コルドバのメスキータは林立する柱と屋根を支えるゼブラ模様の2段アーチ構造が印象的な内部空間で、建築を志したものならば一度は訪ねてみたい建物のひとつです。海外旅行をされた大学研究室の先輩方のスライドを見せてもらうと、必ずと言っていいほどその内部空間が写し撮られていました。一度見たら忘れられないような独特な個性をもった建物で、広い床面積があるにもかかわらず、西洋の教会のように上部へと高さを強調したものではなく、柱とアーチが繰り返し、水平方向に広がっていきます。
それだけだと工場や倉庫のような無機的なものになりそうですが、それを避けているのがメインの入口から正面のミフラーブ(聖龕)へと向かう軸線とそれを強調する上部の吹抜けと装飾、そして何よりもゼブラ模様のアーチの装飾と使われている円柱の多彩な表情によるところが大きいのではないでしょうか。これらの円柱の多くは周りに遺跡として残っていた古代ローマ時代の建物などから集められたということで、一部は改修されていますが古い部分では、柱長さが異なるので脚元に台を設けたりして調整しています。
肌理や色、長さも微妙に異なるさまざまな円柱の表情が、単調な繰返しのなかに豊かさを与えています。
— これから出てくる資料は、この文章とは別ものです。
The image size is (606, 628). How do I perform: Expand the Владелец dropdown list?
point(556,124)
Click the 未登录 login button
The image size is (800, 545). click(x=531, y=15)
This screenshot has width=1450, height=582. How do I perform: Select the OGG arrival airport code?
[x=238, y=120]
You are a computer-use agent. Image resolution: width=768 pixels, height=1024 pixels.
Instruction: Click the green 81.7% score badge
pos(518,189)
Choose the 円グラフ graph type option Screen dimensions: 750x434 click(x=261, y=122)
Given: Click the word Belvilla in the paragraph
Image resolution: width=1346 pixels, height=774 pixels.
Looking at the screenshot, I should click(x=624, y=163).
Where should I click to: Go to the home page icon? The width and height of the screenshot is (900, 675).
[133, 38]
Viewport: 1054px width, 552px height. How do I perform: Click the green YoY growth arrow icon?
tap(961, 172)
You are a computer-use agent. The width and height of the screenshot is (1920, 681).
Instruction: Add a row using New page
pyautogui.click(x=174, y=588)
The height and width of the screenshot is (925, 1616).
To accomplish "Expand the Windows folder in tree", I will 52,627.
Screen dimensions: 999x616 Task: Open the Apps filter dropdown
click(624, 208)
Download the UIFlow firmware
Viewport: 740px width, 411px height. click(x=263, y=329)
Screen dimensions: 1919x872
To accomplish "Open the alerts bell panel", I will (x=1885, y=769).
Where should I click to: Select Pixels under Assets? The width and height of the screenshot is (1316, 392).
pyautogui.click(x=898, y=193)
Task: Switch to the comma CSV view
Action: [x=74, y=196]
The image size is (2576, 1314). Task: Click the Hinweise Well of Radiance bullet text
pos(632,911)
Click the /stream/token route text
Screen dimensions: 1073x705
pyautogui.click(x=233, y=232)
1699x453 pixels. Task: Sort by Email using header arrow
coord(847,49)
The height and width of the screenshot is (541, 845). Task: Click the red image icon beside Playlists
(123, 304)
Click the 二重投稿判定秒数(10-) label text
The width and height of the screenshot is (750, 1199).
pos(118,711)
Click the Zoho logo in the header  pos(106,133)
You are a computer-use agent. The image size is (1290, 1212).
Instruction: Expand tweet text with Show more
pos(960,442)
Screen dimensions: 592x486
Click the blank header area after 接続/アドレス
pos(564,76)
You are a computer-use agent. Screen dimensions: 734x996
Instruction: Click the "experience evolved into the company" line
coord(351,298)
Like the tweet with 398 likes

また、手に入る円柱長さが短かったために10m近い高さの屋根を支えるための2段アーチが割と人の目線の近くに存在することで、まるで森の中に入り込んで錯綜した枝に囲まれたような印象を生み出しています。アーチがもっと高い位置にあるときっと存在感は薄れ、空気のように気にならない印象の薄いものになってしまうところです。
トレドのサンタ・マリア・ラ・ブランカ教会は元ユダヤ教会で、規模は小さいですが、メスキータと同じように柱と上部のアーチ構造が連続する空間です。柱とアーチのスケール感は近いかも知れません。しかし、ここでは柱・アーチともに白く塗られ、均質化されているため、仕込まれた照明と相まって何か近未来的な無菌空間にいるような錯覚も起きてしまいそうです(この照明は演出過剰で良くないです)。
メスキータのもう一つの特徴は大きな改修工事を4回も受けていることです。1回から3回は主に規模の拡張、4回目はキリスト教の大聖堂が中央に設置されるという大改修です。ですから中に入ると、古い時期の外壁部分が残っていたり、アーチの奥にキリスト教の聖像などが見えたりします。また、広い円柱の林立する薄暗い回廊の奥に上部から光あふれる大聖堂が現れるという構図にもなっています。キリスト教徒の設計者は、回廊部分はあくまでも大聖堂の荘厳さを演出するための前座的な装置だとして扱ったのかも知れませんが、実際に訪れた感想は回廊部分の圧倒的な存在感に対して、大聖堂部分の少し薄っぺらな表情でした。
しかし、そのように異なる要素がさまざまに共存することで、一様な均質空間では現れない豊かな要素の出会いや表情が生まれていることも確かです。
唯一残念なのは、オリジナルなモスクでは中庭と内部空間の仕切りがほとんど無く、柱とアーチのリズムがそのまま中庭の植栽のリズムに連続して体験できたということです。現在では壁が設けられ、柱列の各焦点にはキリスト教の聖人像などが置かれていますが、もしもこの壁がなかったら空間要素がさらに豊かに加わり、風の流れを感じたり鳥のさえずりなどが聞こえる素晴らしい内部空間になりそうです。(ht)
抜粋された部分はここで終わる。